Getting back to Shark Logic we acknowledge that their first two EPs respectively “The Brick Under Your Bed” from 2012 and “Cerebral Bore” from 2013 were some sort of very different field experiences being the first EP simply electronic ambience and the second a rather noisy aural experiment.




As far as we understand, these experiences answer to the need of musical identity building so it is pretty natural that initially Shark Logic did not attempt to limit their sound experimentation to any particular genre or style. Apart from allowing both Tom and Tim to have some fun with home studio equipment both “The Brick Under Your Bed” and “Cerebral Bore” essentially served as possibilities to find out different musical pathways although it seems rather obvious with “The Brick Under Your Bed” that the band experimented different electronic approaches for future exploration.

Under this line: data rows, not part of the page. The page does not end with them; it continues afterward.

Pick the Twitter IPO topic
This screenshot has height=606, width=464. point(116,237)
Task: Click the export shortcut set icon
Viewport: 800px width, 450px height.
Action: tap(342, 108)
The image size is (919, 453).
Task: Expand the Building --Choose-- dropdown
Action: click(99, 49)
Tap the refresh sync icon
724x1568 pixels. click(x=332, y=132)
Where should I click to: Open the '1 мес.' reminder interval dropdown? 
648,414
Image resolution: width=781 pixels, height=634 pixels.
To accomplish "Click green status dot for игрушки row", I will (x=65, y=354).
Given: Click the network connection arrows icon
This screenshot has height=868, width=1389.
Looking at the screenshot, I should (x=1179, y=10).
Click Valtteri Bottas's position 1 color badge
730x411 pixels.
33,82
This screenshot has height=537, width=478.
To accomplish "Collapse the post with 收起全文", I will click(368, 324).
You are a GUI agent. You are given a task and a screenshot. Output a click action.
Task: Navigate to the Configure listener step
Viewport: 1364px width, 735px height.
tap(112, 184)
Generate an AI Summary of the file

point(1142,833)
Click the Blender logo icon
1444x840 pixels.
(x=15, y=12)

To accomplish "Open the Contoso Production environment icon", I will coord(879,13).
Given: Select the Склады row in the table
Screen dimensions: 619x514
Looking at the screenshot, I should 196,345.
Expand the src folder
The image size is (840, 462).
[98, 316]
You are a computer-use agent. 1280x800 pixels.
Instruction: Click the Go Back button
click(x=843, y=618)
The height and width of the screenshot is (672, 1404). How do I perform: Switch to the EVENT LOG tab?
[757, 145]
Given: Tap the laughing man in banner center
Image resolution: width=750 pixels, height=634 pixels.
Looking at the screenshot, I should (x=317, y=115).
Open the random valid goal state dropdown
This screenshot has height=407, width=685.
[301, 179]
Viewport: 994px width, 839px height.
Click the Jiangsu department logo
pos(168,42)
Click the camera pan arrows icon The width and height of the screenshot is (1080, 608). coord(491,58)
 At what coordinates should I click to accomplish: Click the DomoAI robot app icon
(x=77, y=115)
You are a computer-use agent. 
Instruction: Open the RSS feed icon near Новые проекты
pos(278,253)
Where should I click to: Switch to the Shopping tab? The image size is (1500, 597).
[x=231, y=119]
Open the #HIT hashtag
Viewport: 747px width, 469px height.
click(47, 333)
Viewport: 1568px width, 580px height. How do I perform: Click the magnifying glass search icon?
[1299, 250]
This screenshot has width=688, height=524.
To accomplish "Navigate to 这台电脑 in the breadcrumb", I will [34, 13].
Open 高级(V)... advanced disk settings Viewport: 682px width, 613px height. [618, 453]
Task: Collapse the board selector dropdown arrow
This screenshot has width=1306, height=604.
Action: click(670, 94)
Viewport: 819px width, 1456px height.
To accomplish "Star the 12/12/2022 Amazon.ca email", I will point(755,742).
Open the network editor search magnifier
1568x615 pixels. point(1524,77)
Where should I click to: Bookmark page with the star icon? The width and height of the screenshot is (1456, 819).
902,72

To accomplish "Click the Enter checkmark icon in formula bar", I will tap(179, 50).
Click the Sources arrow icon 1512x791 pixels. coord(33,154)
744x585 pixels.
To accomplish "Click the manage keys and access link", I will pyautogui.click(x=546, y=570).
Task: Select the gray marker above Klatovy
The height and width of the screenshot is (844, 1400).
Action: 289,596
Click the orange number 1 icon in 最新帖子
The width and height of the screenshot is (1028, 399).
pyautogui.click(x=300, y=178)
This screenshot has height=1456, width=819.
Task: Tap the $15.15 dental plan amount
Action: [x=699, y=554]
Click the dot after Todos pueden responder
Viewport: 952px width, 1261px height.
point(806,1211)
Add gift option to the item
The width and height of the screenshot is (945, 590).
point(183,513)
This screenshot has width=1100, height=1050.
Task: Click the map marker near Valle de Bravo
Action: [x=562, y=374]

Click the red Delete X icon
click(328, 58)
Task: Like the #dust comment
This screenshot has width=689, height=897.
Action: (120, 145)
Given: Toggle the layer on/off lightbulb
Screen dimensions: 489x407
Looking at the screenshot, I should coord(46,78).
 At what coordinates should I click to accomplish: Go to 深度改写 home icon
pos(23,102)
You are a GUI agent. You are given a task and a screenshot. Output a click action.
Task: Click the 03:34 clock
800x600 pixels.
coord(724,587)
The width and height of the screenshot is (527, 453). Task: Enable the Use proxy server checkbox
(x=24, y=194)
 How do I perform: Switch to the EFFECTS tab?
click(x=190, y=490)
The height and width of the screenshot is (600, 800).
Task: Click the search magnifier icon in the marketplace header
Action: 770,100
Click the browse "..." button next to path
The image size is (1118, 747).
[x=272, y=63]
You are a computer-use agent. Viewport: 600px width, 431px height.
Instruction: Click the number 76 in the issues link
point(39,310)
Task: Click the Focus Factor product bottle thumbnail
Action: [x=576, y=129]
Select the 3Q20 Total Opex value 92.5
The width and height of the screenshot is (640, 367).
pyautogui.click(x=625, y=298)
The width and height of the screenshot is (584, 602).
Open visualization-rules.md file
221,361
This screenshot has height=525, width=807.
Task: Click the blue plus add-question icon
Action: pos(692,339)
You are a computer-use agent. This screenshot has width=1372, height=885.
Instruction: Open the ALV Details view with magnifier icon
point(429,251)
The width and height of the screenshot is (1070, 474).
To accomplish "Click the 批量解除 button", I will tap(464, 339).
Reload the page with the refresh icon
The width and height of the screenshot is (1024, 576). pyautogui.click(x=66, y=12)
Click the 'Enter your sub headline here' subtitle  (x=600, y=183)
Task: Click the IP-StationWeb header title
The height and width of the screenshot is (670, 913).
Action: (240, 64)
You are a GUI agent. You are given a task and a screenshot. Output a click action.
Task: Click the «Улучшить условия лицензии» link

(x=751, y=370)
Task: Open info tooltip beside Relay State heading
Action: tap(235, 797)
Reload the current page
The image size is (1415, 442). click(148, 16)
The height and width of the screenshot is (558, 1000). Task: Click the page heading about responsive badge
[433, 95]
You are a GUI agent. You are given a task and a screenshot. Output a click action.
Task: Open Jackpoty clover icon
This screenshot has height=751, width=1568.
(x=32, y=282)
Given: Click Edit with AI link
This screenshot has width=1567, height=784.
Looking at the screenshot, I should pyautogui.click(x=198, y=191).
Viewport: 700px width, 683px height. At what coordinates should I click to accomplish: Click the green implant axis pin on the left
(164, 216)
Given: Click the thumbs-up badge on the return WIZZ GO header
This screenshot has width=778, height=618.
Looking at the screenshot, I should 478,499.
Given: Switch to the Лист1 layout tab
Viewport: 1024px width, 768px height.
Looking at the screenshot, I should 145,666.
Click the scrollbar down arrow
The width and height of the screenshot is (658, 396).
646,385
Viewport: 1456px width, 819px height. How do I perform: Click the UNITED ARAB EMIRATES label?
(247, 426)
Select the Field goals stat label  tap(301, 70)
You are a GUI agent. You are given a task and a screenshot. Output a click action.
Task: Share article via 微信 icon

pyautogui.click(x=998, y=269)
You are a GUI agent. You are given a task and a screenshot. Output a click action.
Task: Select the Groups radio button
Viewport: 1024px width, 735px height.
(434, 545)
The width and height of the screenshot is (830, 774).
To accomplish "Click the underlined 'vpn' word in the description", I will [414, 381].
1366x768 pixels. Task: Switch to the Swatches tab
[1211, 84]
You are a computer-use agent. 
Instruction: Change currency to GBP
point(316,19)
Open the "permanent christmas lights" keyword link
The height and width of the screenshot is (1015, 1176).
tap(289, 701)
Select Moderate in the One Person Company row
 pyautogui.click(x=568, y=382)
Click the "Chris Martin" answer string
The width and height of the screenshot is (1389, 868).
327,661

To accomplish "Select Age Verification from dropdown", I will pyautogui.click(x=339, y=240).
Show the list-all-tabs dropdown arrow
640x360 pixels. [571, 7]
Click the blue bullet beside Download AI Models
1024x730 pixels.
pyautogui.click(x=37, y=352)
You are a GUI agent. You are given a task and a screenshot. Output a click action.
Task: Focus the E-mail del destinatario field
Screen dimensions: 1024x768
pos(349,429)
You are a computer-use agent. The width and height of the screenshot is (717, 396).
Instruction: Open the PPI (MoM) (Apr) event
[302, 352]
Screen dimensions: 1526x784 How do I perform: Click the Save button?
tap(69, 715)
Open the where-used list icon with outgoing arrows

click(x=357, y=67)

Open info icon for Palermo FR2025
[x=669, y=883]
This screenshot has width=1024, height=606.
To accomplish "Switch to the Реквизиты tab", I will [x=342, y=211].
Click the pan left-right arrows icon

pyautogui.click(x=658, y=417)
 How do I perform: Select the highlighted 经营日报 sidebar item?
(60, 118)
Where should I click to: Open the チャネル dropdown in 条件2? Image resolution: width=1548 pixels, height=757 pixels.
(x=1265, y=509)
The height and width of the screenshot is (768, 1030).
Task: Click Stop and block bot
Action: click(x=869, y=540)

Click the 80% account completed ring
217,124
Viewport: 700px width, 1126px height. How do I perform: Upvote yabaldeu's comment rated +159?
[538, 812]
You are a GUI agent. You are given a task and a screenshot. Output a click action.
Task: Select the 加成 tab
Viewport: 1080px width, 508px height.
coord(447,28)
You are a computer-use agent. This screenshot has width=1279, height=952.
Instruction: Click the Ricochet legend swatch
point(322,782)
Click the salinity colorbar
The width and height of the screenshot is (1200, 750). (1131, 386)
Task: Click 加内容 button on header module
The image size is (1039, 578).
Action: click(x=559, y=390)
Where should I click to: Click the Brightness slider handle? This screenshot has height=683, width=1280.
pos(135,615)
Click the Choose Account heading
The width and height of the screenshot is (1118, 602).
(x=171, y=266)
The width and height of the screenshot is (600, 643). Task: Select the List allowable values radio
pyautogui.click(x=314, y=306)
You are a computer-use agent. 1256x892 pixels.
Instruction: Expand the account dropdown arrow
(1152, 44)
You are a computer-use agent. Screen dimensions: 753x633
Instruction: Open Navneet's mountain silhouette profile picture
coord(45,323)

Shuffling all songs we can perceive that each one of them works like electro-exercises infused in House and Downtempo vibes. “Cerebral Bore” works as the second chapter of this set of sound experiments with a different outcome when compared to the first EP. The guitar presence, the programmed drum patterns help translate Shark Logic sound into a deeper, much grittier, dirtier industrial noise rock infused sonic-scape in straight opposition to “The Brick Under Your Bed”. Both two EP experiments have actually helped quite much to clear the way to depurate “Salt The Earth” redefining sound and songwriting, creative process.


“Salt the Earth” puts away some initial influences blending electronic and industrial noise rock in some aesthetically cohesive product which far from the earlier playing around with technology without frontiers offers the listener an enthusiastic trip through nine songs that are a pleasure to the mind and not only to the ears.

Each song with its layers and textures of sound and noise results in pretty cool cinematic trailer themes due to a rather rich sonic imagery that redirects us to some highly potential influences we find present in “Salt The Earth” such as Throbbing Gristle; Sunn O))); Massive Attack; U.N.K.L.E.; Chris & Cosey; Portished; Tricky. No, this is not a menu of influences to make our task easier, but without many of them “Salt The Earth” would not be eventually possible.

The effort to create without any genre limitation was a good way to start for Shark Logic and a very prolific one since it allowed them to make this very good album though after listening to all their work I find hard not to sense that “Salt The Earth” end up being tremendously bristolian after all and did not manage to escape the omnipresence of that Massive Attack/Robert Del Naja atmosphere.

If one has doubts about it just check out the awesome “mezzaninesque” “Penny” and all your doubts will vanish away. This is not a criticism nor a debasement in fact it is quite the contrary. Shark Logic assume their musical environment aiming for much more. Highly recommend their debut album.